Dataset items
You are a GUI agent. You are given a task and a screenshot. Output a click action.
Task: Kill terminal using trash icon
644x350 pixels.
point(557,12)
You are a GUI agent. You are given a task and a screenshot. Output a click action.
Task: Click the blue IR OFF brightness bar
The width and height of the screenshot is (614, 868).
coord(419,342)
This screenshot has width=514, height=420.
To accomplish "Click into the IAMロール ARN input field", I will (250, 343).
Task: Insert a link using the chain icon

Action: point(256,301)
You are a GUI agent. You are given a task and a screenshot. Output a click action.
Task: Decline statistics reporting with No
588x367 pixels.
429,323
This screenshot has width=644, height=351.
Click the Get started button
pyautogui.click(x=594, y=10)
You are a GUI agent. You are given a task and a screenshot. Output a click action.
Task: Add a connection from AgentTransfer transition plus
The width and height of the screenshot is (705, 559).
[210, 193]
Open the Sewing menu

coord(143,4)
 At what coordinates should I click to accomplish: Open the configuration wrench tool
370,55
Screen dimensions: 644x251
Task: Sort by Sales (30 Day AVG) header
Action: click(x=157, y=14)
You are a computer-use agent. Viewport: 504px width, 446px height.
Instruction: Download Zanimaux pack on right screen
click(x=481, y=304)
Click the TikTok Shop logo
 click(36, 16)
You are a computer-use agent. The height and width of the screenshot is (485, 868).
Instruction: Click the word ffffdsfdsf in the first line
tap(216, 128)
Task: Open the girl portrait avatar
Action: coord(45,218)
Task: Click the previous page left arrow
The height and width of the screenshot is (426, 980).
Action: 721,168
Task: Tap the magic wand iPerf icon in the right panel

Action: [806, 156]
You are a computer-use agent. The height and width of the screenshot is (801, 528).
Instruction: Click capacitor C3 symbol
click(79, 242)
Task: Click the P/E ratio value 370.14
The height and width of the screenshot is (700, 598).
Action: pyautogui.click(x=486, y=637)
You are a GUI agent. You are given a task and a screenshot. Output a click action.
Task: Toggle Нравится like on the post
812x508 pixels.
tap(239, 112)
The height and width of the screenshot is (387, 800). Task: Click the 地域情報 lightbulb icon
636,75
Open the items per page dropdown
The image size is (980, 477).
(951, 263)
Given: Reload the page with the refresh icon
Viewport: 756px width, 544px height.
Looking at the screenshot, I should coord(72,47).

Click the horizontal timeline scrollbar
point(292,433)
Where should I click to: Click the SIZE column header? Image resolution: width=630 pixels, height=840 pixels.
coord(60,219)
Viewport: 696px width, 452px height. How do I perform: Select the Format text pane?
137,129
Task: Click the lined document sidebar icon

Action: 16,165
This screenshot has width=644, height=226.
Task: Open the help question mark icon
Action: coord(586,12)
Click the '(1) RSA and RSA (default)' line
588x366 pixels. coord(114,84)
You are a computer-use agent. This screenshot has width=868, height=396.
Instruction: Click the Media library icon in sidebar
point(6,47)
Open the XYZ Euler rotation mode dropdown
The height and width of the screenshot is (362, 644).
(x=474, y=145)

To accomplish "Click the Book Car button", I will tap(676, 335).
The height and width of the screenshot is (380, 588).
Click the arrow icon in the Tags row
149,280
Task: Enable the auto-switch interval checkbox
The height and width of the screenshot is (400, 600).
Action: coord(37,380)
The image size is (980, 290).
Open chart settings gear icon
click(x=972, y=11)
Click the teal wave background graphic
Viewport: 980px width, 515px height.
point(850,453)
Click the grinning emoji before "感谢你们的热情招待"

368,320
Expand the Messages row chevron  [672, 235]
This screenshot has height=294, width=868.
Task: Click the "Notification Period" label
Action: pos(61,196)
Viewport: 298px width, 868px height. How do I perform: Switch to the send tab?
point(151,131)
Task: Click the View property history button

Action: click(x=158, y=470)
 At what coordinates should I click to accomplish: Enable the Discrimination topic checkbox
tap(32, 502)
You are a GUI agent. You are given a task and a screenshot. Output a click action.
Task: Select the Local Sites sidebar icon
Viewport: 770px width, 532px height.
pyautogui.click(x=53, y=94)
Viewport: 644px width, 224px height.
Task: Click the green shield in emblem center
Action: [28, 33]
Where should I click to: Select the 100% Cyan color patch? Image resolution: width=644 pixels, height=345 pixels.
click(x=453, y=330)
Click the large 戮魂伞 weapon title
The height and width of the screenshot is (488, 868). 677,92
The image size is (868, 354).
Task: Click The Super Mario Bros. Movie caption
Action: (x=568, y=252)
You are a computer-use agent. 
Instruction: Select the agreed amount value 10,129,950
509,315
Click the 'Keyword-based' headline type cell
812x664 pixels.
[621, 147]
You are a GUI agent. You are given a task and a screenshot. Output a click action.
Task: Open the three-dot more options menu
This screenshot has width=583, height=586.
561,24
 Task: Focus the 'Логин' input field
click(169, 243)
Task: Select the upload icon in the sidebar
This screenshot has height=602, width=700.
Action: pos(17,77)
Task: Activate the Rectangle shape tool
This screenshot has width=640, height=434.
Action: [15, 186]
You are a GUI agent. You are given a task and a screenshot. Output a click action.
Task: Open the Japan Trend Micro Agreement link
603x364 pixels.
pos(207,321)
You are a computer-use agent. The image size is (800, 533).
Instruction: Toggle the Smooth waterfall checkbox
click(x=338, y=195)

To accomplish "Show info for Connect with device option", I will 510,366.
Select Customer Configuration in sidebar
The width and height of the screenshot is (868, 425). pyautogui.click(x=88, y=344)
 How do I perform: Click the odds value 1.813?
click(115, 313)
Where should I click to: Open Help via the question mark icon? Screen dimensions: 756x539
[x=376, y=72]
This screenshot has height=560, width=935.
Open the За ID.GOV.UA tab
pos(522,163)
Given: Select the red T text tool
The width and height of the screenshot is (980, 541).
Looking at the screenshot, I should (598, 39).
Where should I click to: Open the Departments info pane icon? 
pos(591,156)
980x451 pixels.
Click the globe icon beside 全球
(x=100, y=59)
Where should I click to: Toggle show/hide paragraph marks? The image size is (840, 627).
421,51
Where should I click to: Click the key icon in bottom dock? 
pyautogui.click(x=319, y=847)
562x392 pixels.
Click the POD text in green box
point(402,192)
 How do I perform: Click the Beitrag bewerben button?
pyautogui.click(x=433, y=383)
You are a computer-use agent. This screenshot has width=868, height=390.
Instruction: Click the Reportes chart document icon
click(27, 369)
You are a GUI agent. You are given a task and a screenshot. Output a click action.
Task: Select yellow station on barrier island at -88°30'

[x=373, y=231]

Task goal
Report, from the entries above, each line where "computer" is found.

Problem solution
You are a computer-use agent. Viewport: 504px width, 446px height.
You are a computer-use agent. The height and width of the screenshot is (485, 868).
You are a computer-use agent. The height and width of the screenshot is (801, 528).
You are a computer-use agent. This screenshot has width=868, height=396.
You are a computer-use agent. 
You are a computer-use agent. The image size is (800, 533).
You are a computer-use agent. This screenshot has width=868, height=390.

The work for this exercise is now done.